→ **THE REQUEST**
Rewrite these records as a numbered list, leaving out the blank lines.

→ **MATERIAL FOR THIS TASK**
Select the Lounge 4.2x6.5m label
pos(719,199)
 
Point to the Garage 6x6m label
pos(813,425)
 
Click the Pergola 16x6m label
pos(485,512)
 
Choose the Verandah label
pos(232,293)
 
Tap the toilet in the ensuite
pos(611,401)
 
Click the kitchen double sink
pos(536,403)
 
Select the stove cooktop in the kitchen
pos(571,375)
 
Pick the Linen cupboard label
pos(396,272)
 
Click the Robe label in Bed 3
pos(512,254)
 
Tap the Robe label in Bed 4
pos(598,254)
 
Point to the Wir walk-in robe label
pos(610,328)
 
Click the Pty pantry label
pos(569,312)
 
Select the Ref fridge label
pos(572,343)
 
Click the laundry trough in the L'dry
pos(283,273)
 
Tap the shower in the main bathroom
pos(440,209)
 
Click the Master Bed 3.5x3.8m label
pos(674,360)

→ **FULL ANSWER**
1. Select the Lounge 4.2x6.5m label
2. pos(719,199)
3. Point to the Garage 6x6m label
4. pos(813,425)
5. Click the Pergola 16x6m label
6. pos(485,512)
7. Choose the Verandah label
8. pos(232,293)
9. Tap the toilet in the ensuite
10. pos(611,401)
11. Click the kitchen double sink
12. pos(536,403)
13. Select the stove cooktop in the kitchen
14. pos(571,375)
15. Pick the Linen cupboard label
16. pos(396,272)
17. Click the Robe label in Bed 3
18. pos(512,254)
19. Tap the Robe label in Bed 4
20. pos(598,254)
21. Point to the Wir walk-in robe label
22. pos(610,328)
23. Click the Pty pantry label
24. pos(569,312)
25. Select the Ref fridge label
26. pos(572,343)
27. Click the laundry trough in the L'dry
28. pos(283,273)
29. Tap the shower in the main bathroom
30. pos(440,209)
31. Click the Master Bed 3.5x3.8m label
32. pos(674,360)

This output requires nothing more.